The Treehouses at Lanrick
But humble wood cabins, these are not. The four, self-catered Treehouses at Leckie (from £245 per night (min 2-night stay), leckietreehouses.co.uk) are better described as sturdy (thank God) timber design dens, suspended high in the tree canopy with views across the Gargunnock Hills, and underfloor heating. Ours, Wren, is pure Scandi-Scot, with a cavernous, blonde timber interior and stylish, ebony accents on the log burner, the ladder on the children’s fitted bunk bed and the window frames that rise to the cabin’s roof and pull in the sharp, breakfast light.
Having barely overcome the excitement of a bunk bed, our eldest inhaled Leckie’s farm eggs with proper butter-on-toast with the promise of a morning soak in the al fresco bath.
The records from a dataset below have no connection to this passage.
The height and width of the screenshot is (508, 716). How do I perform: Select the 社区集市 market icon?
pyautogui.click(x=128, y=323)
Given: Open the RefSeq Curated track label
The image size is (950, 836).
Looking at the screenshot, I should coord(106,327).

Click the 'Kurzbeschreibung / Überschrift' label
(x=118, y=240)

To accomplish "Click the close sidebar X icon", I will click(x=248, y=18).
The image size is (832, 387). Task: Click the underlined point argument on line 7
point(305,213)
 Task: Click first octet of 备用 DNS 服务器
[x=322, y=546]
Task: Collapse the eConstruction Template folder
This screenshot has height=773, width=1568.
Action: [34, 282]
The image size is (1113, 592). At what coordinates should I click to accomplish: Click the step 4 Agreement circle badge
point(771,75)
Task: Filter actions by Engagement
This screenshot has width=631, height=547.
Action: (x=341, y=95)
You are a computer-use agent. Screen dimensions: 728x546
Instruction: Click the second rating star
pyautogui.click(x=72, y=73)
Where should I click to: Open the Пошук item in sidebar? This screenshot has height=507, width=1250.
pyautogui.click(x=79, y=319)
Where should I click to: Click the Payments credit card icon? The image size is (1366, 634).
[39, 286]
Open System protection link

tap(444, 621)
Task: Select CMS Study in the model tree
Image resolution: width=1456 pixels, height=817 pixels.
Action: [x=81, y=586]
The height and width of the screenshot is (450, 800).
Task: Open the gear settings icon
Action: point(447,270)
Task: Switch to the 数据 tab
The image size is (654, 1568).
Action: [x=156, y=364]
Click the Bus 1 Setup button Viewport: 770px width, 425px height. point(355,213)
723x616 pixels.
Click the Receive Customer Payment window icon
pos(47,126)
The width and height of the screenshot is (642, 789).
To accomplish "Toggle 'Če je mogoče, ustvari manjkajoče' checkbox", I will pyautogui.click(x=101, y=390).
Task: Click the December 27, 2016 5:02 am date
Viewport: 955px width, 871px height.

There was the privacy and peace here of a rental, along with high spec interiors and crisp linen of a hotel. There were also squiggles of walks, beginning at the steps that descended from our decking area into rolling parkland, snaking past ponds and through ancient woodland, where the cabin’s picnic backpack was poised for action.
We were on the home run now. The motorways’ grey, sedating monotony felt worlds away from our cinematic loop through the Highlands — even the Peak District’s glassy-eyed beauty paled in comparison.
The gardens at Middleton Lodge
Rebecca Allison
The trick to any adventure or drawn out holiday is to end on a high note. Yorkshire’s Middleton Lodge (rooms from £285 including continental breakfast, middletonlodge.co.uk) — conveniently placed for any bolts up or below the border, or in our case, a spoiling finalé — rose to the challenge. The old, rambling estate-turned-hotel, known for its rustic-chic rooms and haute, hearty food has finally opened its spa, where driving muscles can stretch out in a sprawling, heated pool, or be pummelled in one of the wooden treatment cabins. And while, yes, there are the Christopher Robin-esque trails and old wagon heaving with pastries and pecan granola at breakfast, a real highlight of this hotel is its gardens. Particularly the whimsically pretty walled garden, which seems to shift effortlessly through the seasons, from tall blonde grass and preened topiary to a riot of colour, fruits and scents.
We waddled through Darlington station for the speedy Kings Cross service — like a plump, shortbread-fed duck with her glossy ducklings, their cheeks a shade of Highland crimson, flush with fresh air and adventure.